● WHAT TO WORK ON
A) Answer these questions about the claim denials guide, one per line:
(i) Below what denial rate does industry best practice often aim?
(ii) When do rejections fail, and usually for what kind of errors?
(iii) How often should denial rate and time-to-resolution be monitored?
B) From the claim denials guide, copy word for word the stretch from "Claim denials are" through "the required authorization.".

● DOCUMENT EXCERPT
◇ ◇ ◇

June 10, 2026· 7 min read· Denial Management

Claim denials are one of the largest, most fixable sources of lost revenue in a medical practice. Industry best practice often targets a denial rate below 5–10%, yet many practices run far higher without realizing it. This guide breaks down why claims get denied and what to do about each cause.

What is a claim denial?

A denial occurs when a payer refuses to reimburse a submitted claim. Denials differ from rejections (which fail before adjudication, usually for formatting or data errors). Denials are adjudicated decisions — and many are appealable. The goal isn't just to fight denials after the fact, but to prevent them upstream.

The most common root causes of denials

  • Eligibility & coverage issues: inactive coverage, wrong plan, or coordination-of-benefits problems caught too late.
  • Missing or invalid prior authorization: high-cost procedures billed without the required authorization.
  • Coding errors: incorrect or unspecified ICD-10 codes, missing modifiers, or mismatched CPT/diagnosis pairings.
  • Incomplete documentation: notes that don't support medical necessity for the service billed.
  • Timely filing: claims submitted after the payer's deadline.
  • Demographic & data entry mistakes: wrong member ID, DOB, or provider details.

How do you reduce your denial rate?

A durable denial-reduction program works on both ends of the revenue cycle:

  • Strengthen the front end. Verify eligibility and benefits before the visit, and secure prior authorizations for procedures that require them.
  • Scrub every claim. Run claims against current payer rules — and use AI-assisted checks to flag likely denials — before submission, with a certified biller reviewing edge cases.
  • Code to the highest accurate specificity. Avoid unspecified codes where a more specific, documented code exists.
  • Work denials by root cause. Categorize every denial, correct and appeal quickly, and feed the patterns back into coding and front-end workflows so they stop recurring.
  • Track the metric. Monitor denial rate and time-to-resolution monthly, by payer and by reason code.

Why root-cause analysis matters

Recovering a denied claim is good; preventing the next ten is better. The highest-performing revenue cycles treat each denial as a signal. If a payer repeatedly denies a specific code for missing documentation, the fix lives in the template or the front desk — not the appeals queue.

This is exactly how Revyn approaches denial management: rapid correction and appeals, plus continuous feedback that drives the denial rate down over time.

Frequently asked questions

Industry best practice often targets a denial rate below 5–10%. The exact target varies by specialty and payer mix, but trending the rate down month over month matters more than any single number.

◇ ◇ ◇

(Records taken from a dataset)
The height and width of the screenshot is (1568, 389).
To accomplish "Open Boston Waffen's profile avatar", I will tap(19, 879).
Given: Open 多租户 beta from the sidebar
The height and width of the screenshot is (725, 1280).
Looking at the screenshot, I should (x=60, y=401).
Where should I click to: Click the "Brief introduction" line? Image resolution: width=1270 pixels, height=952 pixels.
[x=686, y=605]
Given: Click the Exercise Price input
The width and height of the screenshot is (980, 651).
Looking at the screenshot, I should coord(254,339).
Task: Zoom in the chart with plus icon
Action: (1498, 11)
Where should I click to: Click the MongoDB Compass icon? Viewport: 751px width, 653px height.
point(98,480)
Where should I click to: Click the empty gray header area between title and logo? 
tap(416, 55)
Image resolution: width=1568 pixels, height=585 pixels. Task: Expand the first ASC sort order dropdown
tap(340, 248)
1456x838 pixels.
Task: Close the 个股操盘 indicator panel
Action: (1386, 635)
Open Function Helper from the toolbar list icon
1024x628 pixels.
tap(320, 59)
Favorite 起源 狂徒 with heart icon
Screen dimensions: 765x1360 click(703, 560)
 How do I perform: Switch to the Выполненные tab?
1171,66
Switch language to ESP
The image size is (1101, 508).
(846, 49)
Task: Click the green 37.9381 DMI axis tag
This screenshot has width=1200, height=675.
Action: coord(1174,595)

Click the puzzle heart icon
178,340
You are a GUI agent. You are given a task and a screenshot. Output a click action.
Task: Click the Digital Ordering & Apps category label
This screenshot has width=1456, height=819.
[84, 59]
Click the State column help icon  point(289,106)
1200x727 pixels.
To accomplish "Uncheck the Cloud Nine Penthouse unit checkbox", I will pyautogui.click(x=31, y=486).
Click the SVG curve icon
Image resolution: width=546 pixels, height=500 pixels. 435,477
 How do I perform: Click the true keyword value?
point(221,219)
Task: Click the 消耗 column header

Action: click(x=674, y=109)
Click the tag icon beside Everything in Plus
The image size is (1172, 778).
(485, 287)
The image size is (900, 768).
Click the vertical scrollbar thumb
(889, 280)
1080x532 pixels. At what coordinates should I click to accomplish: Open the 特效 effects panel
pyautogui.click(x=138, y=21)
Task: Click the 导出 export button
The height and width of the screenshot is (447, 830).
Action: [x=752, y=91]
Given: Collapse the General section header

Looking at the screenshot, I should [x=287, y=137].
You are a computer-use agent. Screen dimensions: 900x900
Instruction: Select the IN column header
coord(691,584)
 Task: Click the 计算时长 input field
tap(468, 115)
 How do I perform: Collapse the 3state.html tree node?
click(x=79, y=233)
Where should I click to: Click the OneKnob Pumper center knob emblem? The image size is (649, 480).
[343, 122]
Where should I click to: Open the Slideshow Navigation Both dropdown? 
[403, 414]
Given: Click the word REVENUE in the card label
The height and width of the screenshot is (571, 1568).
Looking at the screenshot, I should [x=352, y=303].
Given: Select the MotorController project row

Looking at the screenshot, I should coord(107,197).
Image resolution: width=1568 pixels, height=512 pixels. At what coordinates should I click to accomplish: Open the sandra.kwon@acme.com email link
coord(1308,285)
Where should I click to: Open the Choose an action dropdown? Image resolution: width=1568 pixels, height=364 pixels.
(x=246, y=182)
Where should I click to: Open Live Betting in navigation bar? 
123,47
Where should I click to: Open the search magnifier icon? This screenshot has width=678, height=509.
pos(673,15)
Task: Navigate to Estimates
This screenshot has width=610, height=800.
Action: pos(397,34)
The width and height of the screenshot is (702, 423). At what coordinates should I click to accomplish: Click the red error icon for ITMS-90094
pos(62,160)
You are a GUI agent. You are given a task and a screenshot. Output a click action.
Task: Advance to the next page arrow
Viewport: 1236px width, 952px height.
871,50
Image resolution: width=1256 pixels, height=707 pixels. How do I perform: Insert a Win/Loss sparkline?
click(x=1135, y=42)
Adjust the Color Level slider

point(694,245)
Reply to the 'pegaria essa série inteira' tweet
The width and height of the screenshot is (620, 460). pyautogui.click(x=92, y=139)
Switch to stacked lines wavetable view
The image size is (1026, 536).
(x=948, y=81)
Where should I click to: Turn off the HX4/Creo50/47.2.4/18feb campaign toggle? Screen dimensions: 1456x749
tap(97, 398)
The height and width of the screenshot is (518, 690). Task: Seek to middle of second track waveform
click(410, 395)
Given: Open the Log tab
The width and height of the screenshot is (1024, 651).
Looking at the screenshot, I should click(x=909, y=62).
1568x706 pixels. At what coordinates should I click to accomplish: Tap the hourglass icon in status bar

◇ ◇ ◇

● EXERCISE SOLUTIONS
A)
(i) Below 5–10%.
(ii) Before adjudication, usually for formatting or data errors.
(iii) Monthly, by payer and by reason code.

B)
Claim denials are one of the largest, most fixable sources of lost revenue in a medical practice. Industry best practice often targets a denial rate below 5–10%, yet many practices run far higher without realizing it. This guide breaks down why claims get denied and what to do about each cause.

What is a claim denial?

A denial occurs when a payer refuses to reimburse a submitted claim. Denials differ from rejections (which fail before adjudication, usually for formatting or data errors). Denials are adjudicated decisions — and many are appealable. The goal isn't just to fight denials after the fact, but to prevent them upstream.

The most common root causes of denials

  • Eligibility & coverage issues: inactive coverage, wrong plan, or coordination-of-benefits problems caught too late.
  • Missing or invalid prior authorization: high-cost procedures billed without the required authorization.